** DATA TO USE **

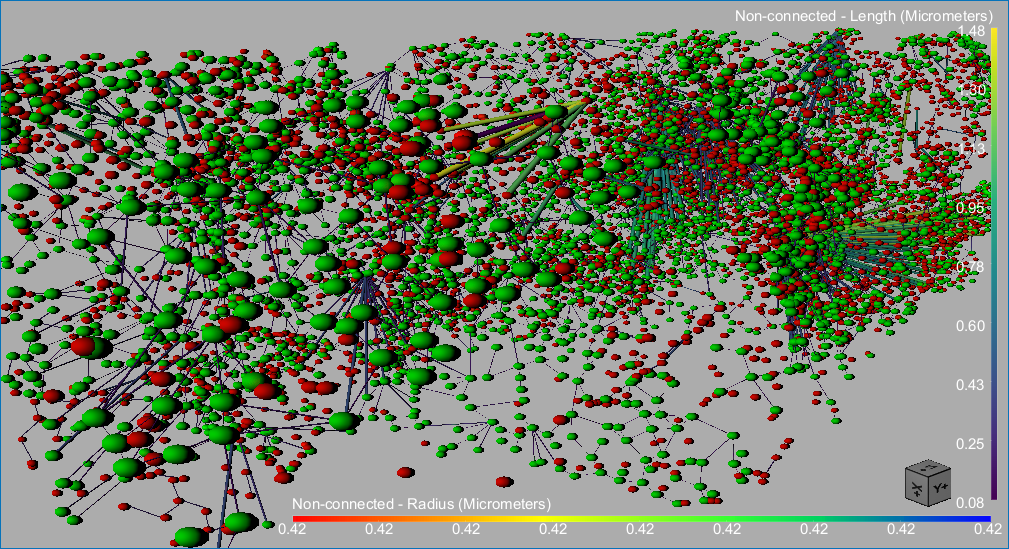Click the 1.13 tick label on Length scale

click(x=971, y=149)
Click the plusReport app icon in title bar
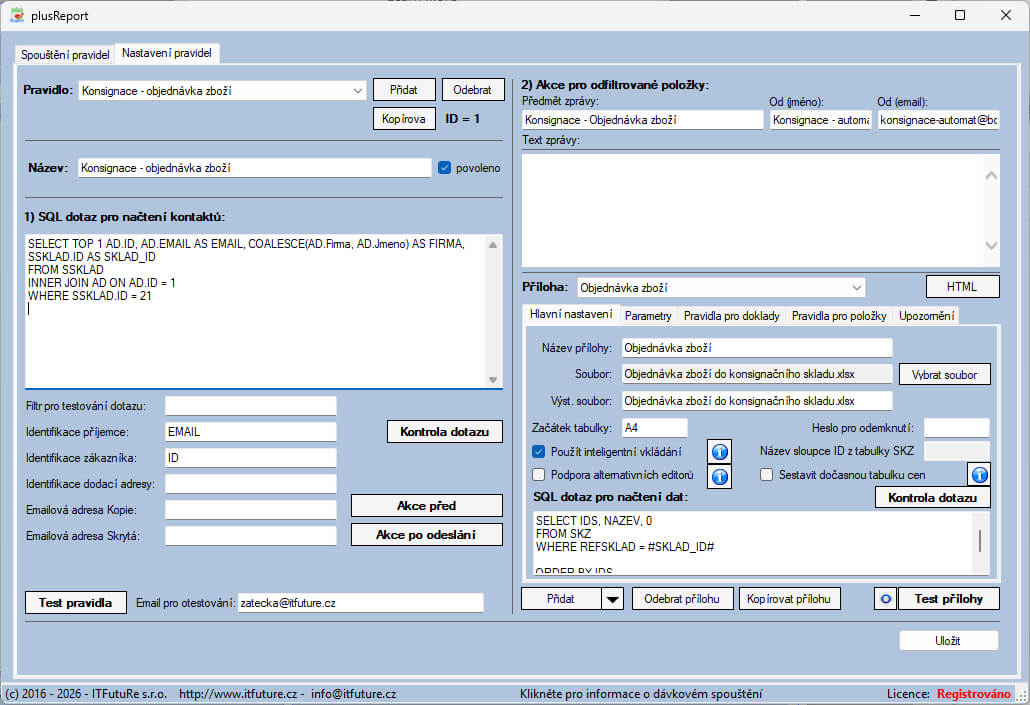 tap(16, 15)
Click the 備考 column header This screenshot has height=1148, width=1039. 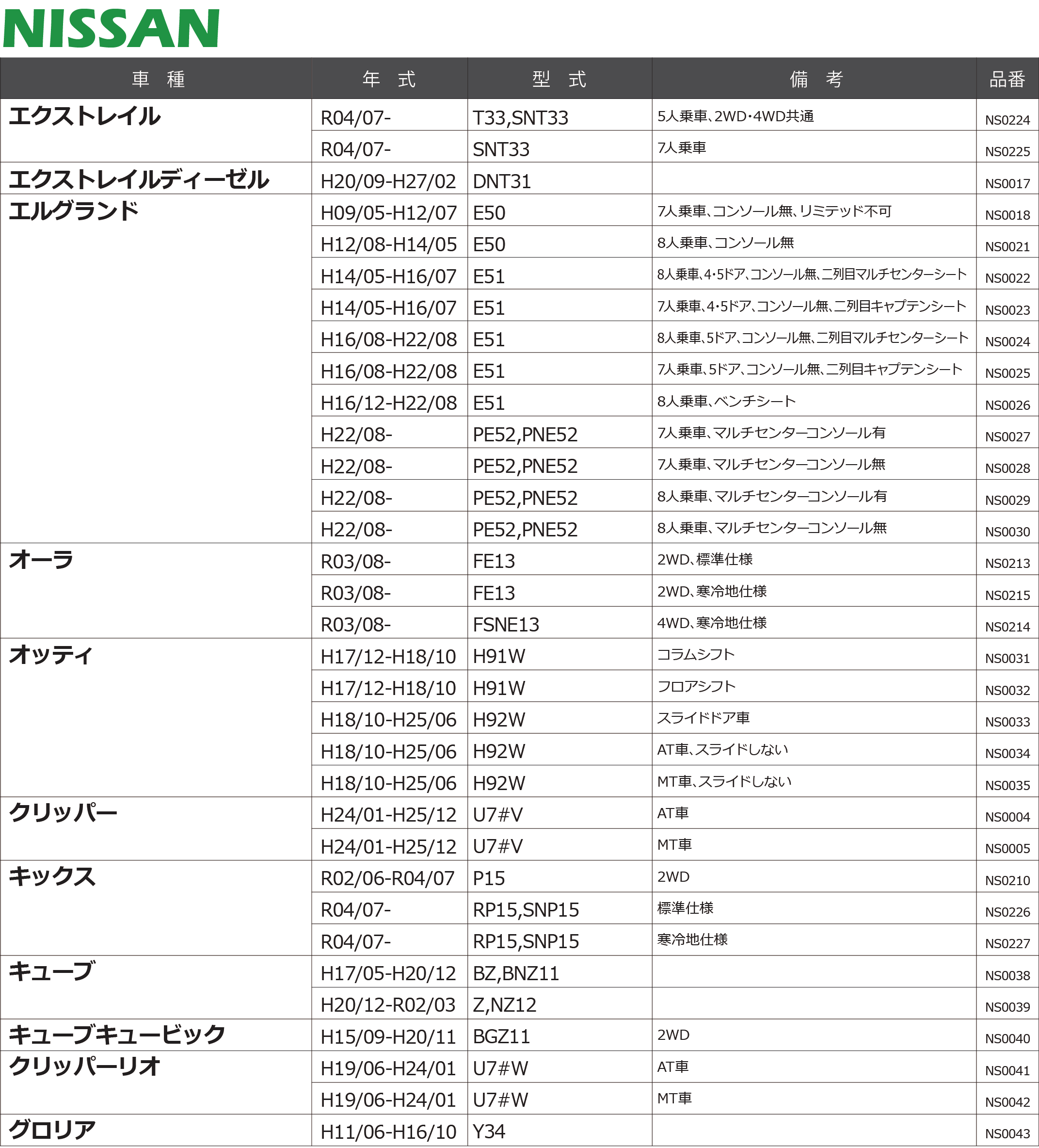[815, 79]
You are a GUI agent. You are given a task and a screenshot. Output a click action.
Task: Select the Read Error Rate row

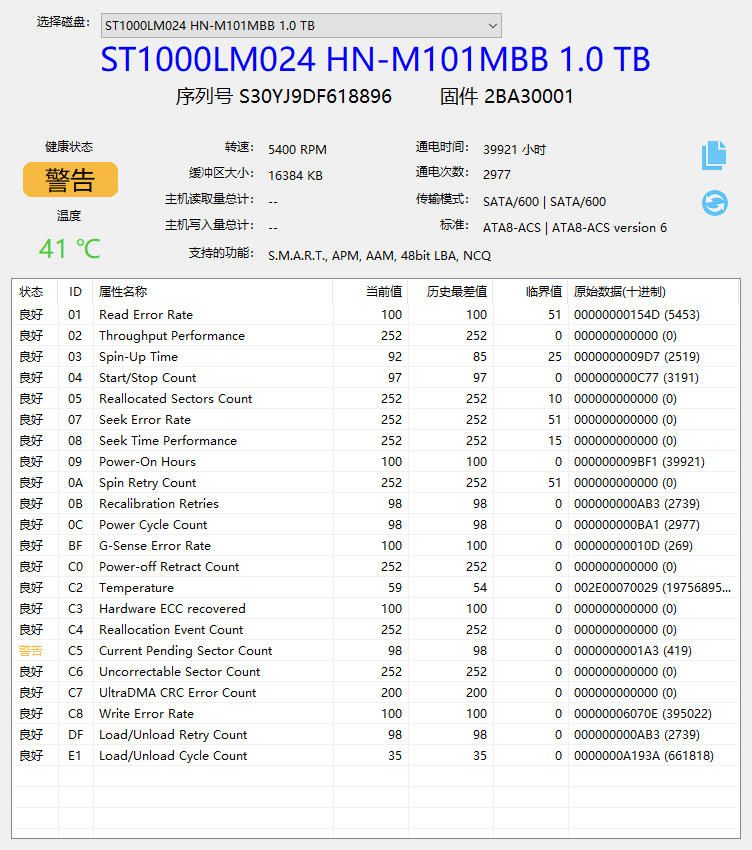click(145, 315)
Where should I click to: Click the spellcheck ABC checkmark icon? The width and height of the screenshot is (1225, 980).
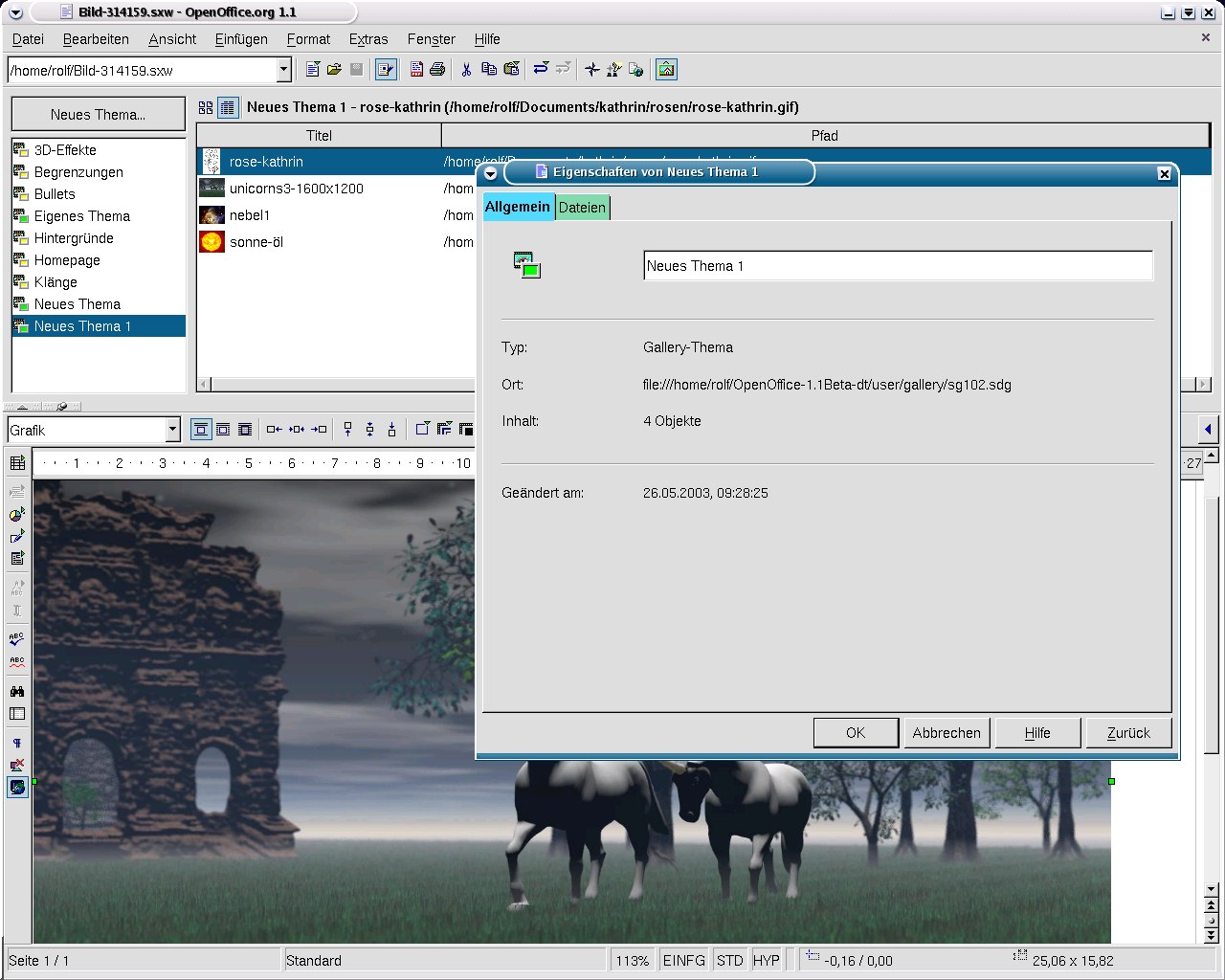[x=17, y=638]
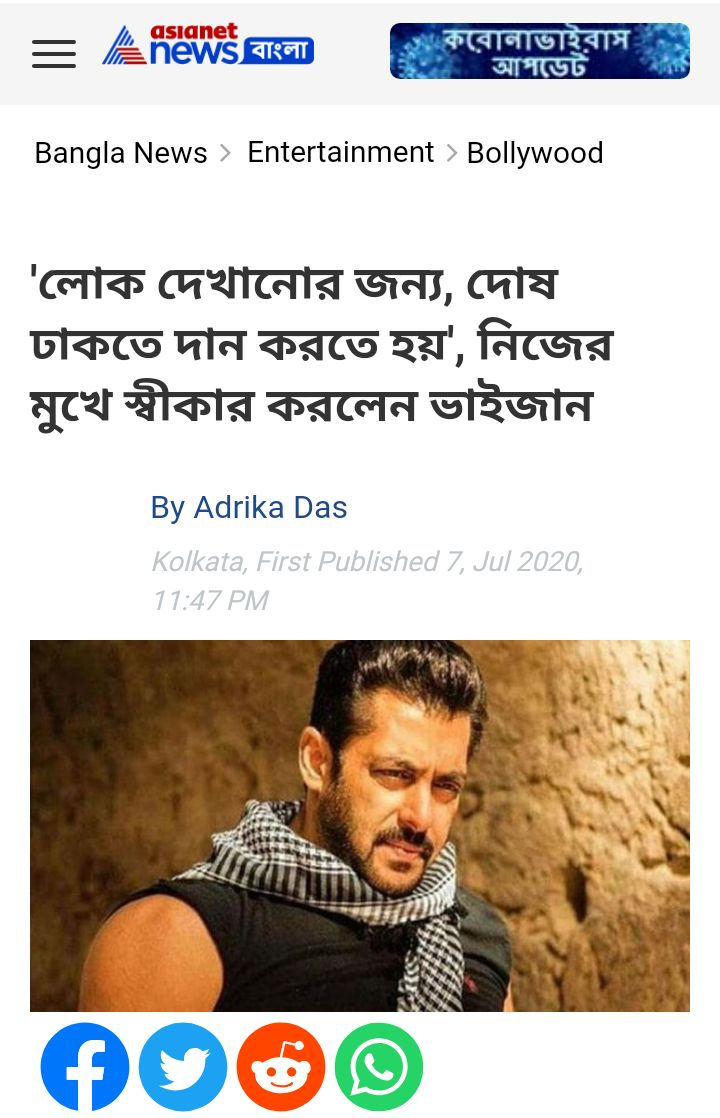The height and width of the screenshot is (1118, 720).
Task: Click the blue বাংলা badge in the logo
Action: pos(278,51)
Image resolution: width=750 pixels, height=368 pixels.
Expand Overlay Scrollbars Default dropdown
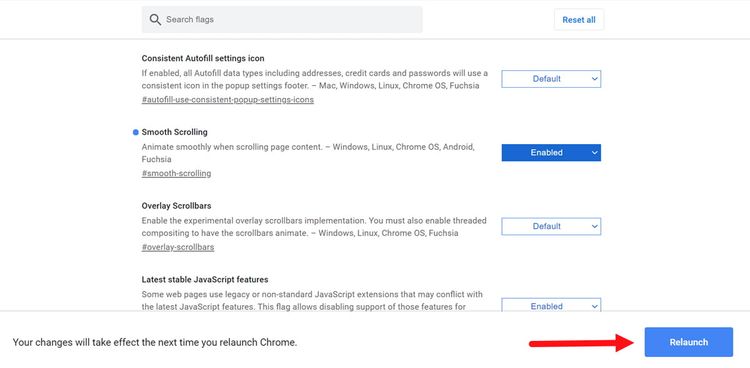(551, 226)
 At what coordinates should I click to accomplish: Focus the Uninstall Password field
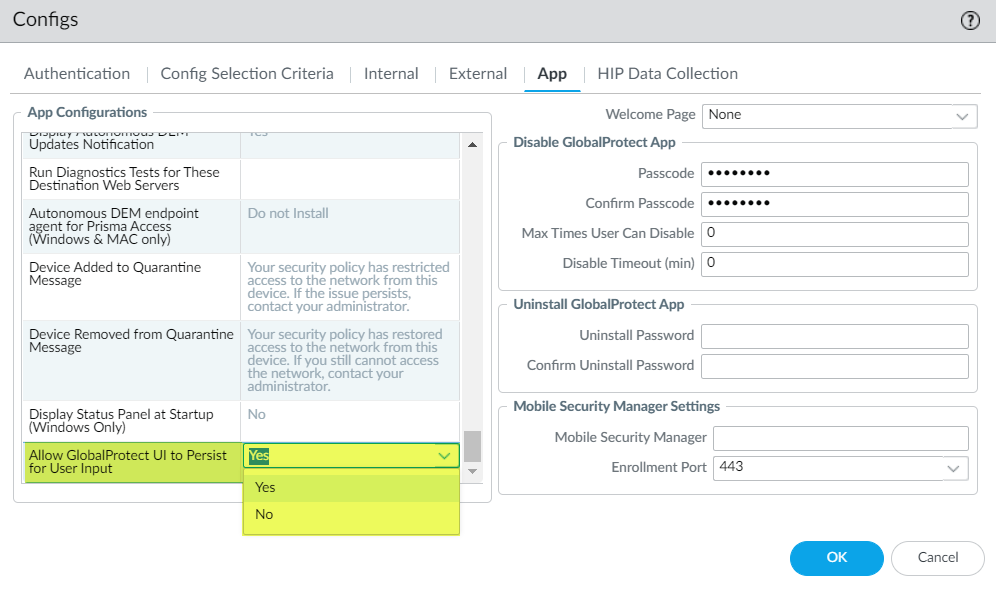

** YOUR TASK **
Please repeat the rows from the line containing "Image resolution: width=750" through the end of the rows, both ends included, leaving out the pictures.

** WRITTEN RESPONSE **
Image resolution: width=750 pixels, height=368 pixels.
Expand Overlay Scrollbars Default dropdown
(551, 226)
 At what coordinates should I click to accomplish: Focus the Uninstall Password field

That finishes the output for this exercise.